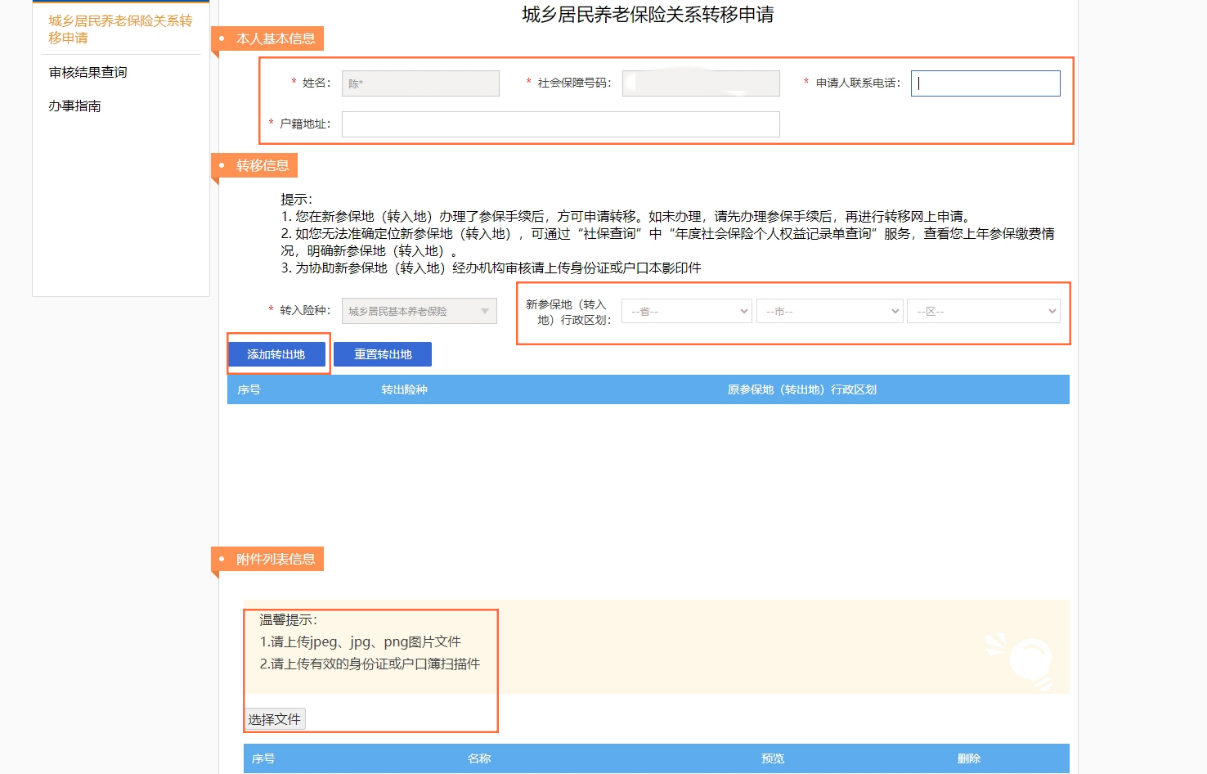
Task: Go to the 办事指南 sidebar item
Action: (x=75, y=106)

================

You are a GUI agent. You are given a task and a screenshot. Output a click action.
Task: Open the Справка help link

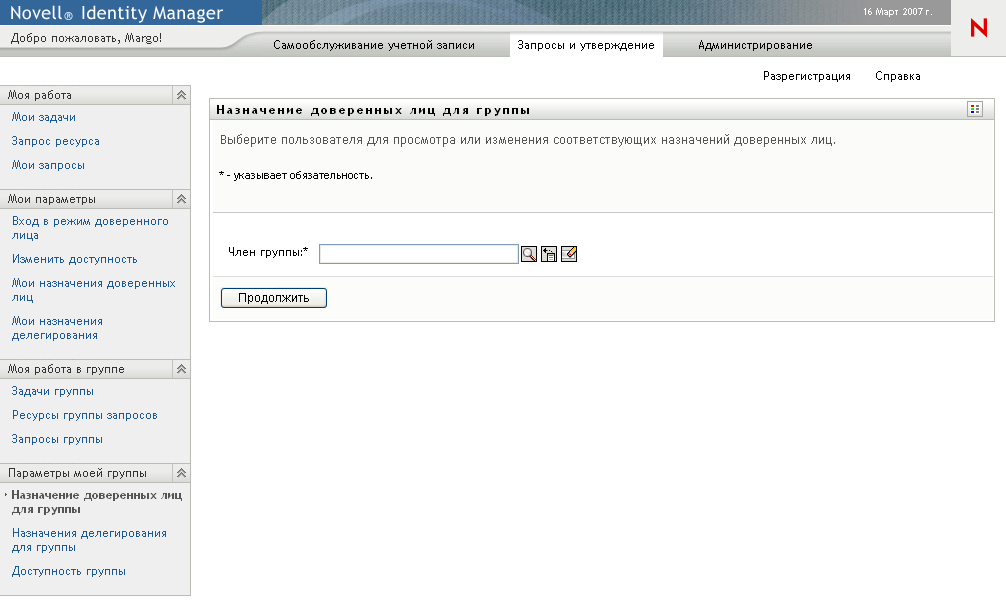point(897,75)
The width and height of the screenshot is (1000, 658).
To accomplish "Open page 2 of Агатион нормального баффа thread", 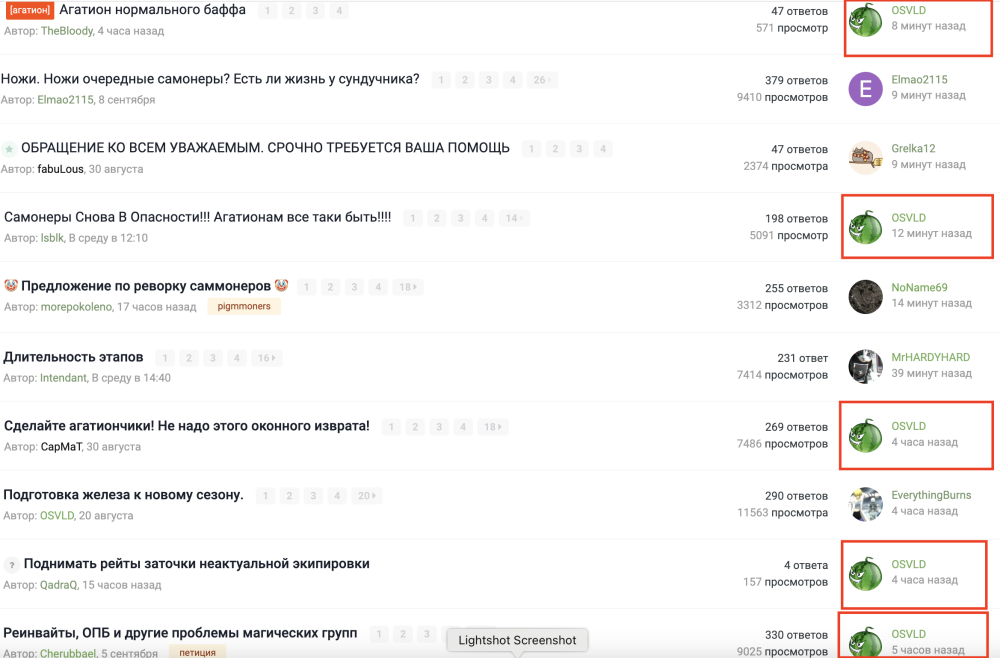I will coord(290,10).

================

• WHAT YOU HAVE TO DO:
Isolate each line of the listing above that includes "screenshot". Copy it.

• TASK RESPONSE:
You are a GUI agent. You are given a task and a screenshot. Output a click action.
The width and height of the screenshot is (1000, 658).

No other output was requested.